* Task brief
Please report each line in the material below that includes "height".

*** Information provided ***

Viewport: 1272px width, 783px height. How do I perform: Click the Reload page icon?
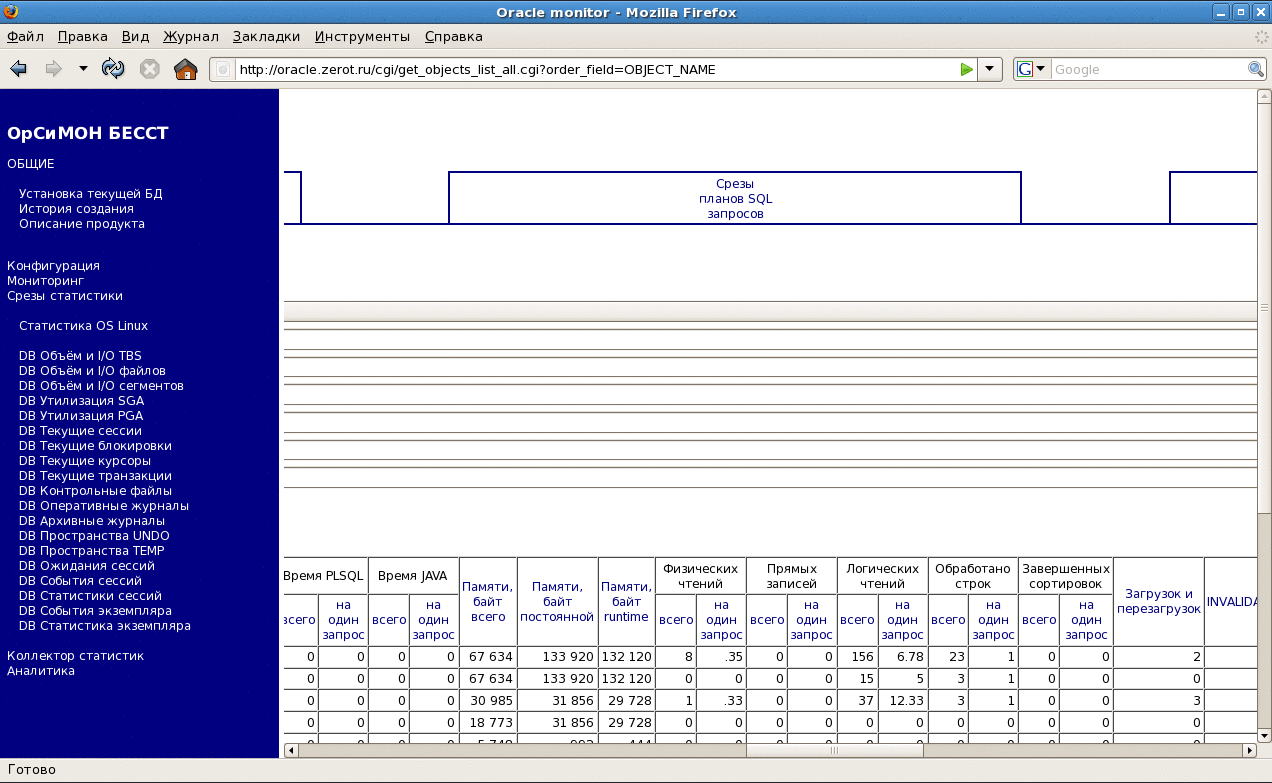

*** End of Information provided ***
*** Information provided ***

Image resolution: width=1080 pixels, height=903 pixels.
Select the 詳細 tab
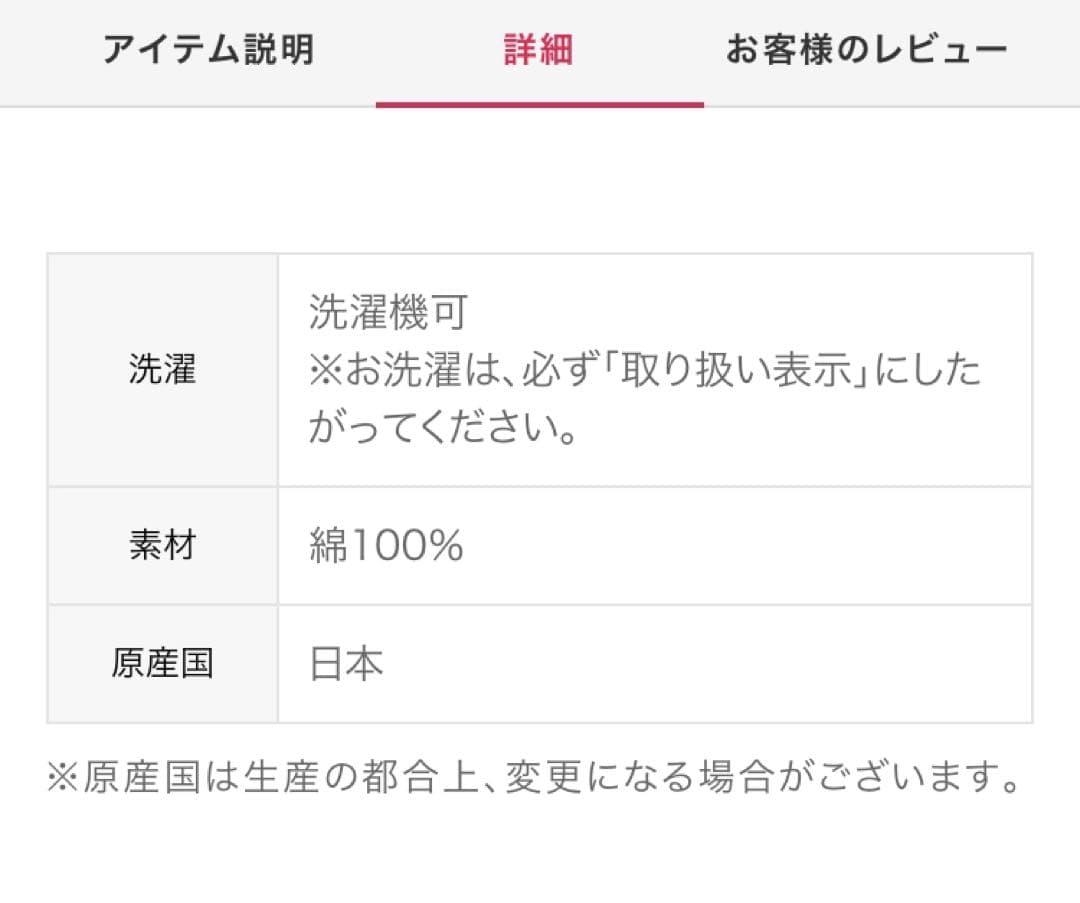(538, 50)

*** End of Information provided ***
*** Information provided ***

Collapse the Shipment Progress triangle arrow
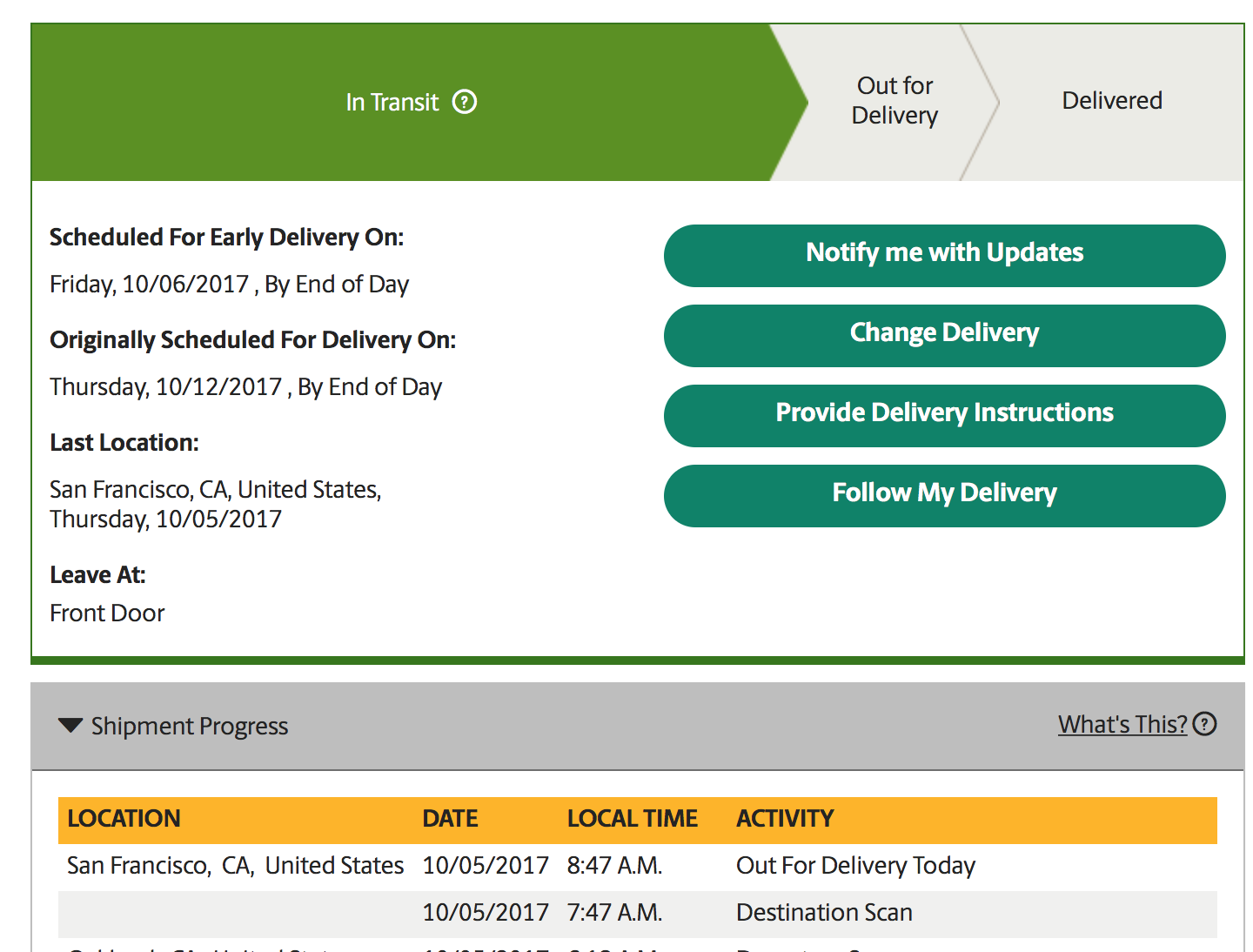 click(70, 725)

*** End of Information provided ***

* Expected output
Viewport: 1272px width, 783px height. How do I perform: Click the Reload page icon?
Image resolution: width=1080 pixels, height=903 pixels.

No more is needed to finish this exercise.